When you think about clubs in the Miami area, images of South Beach’s glamorous nightlife might come to mind. But there’s another type of club steeped in tradition that has the honor of being Miami’s first “club scene”—the country club.
Miami’s humble beginnings as mangrove country is a far cry from its current skyline. Originally thought of as prime farming land, John S. Collins soon realized the little barrier island known as Miami Beach would be better served as a winter getaway for the elites to the north. Collins, the namesake of Collins Avenue, thus became a land developer with help from his son and son-in-law. As they dredged up along the coast, other developers took notice, and Carl G. Fisher joined the force.
Within a decade, the millionaires were jazz-stepping down Florida’s southeast coast. And as big spenders migrated south for the winter, a new market opened up for exclusive first-class entertainment.
Developer George Merrick saw the opportunity and seized upon it. He met with the mogul behind the elegant Biltmore Hotel with the idea of adding more entertainment value in hopes of solidifying Miami as the “center of sports and fashion.” Biltmore Country Club opened in 1926. It boasted a championship golf course by renowned golf course architect Donald Ross, polo fields, tennis courts and a massive 150-by-225-foot swimming pool.

Material shown –
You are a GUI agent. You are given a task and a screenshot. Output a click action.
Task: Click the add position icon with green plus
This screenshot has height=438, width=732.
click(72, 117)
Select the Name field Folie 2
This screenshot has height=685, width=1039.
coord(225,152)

Required work –
Write what comes next in the text on Miami's country club history, picking up after its last sentence. The data stands apart from the text on Miami's country club history.

Expected answer –
As more people came to Miami Beach to soak up the sun, more country clubs sprouted up along the beach. Two million cubic yards of Biscayne Bay were dug up, a three-year process that made way for the opening of La Gorce Country Club in 1927. La Gorce has been home to many well-known Miami residents, such as Joe DiMaggio, while famous golfers such as Sam Snead graced the greens.
Thus started the great tradition of glamorous Miami winters. It did not stop there, Bath Club, Surf Club and Indian Creek Country Club started societies of their own.
World War II turned many of these country clubs into training areas. The glitz, glamour and allure was gone. The Biltmore Country Club was now a military hospital while other country clubs nearly died out.
But a tradition so deeply rooted in the spirit of Miami was too strong to fan out so easily. The 1940s saw a resurgence in country clubs, spawning renovations to current country clubs and new clubs such as Riviera Country Club.
The clubs teamed with people, champagne flowed and the city thrived. Miami continued to grow and developed into an international epicenter. Country club memberships burgeoned.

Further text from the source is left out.